We also extended our existing implementations to comply with W3C specifications:

  • Enable :hover on all elements not just on <a>
  • Background-attachment: fixed works on all elements – so Eric Meyer’s complexspiral demo works
  • Improved <object> fallback

Finally, we added new features from CSS2.1:

  • Min/max width/height support (also for images, which did not work in IE7b2)
  • Transparent borders
  • Fixed positioning support
  • Selectors: first-child, adjacent, attribute, child
    • A couple of CSS 3 attribute selectors: prefix, suffix and substring since we were working already in the code base (also the general sibling selector)
  • Alpha channel PNG support (Not a CSS feature but too important for designers to not call it out J)

Better Standards Support…But as we’ve been continually reminded, better standards support in IE also means some pages break.  As we struggle to balance the needs of our user customers with the desires of web developers, we need your help.  The only way for us to continue to improve our standards support is to get your help in changing your sites for IE7. We have provided a set of documentation and tools to help you transition your pages to IE7:

Obviously not perfect, but a good step forward.
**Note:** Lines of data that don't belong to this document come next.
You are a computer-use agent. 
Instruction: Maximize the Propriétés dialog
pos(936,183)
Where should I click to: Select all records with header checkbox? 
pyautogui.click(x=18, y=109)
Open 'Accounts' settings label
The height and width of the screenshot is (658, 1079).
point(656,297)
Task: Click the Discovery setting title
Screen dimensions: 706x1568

The positioning stuff, rendering issues, border issues and margin issues will solve a whack of the problems developers run into on a normal basis. Of course, chopping off the bigger issues means there’re even more smaller issues that people will become aware of. While this means they won’t hit full compliance, the biggest change for me?

They’ve decided it’s okay to break older pages to actually implement standards. This is, obviously, needed. Otherwise things stagnate (ahem, like they hadn’t enough already). This really means that future standards fixes will be easier and faster. If the team is actually still planning to do yearly releases (as they hinted at), we could well see full standards support by mid next year. Well, full CSS support anyways.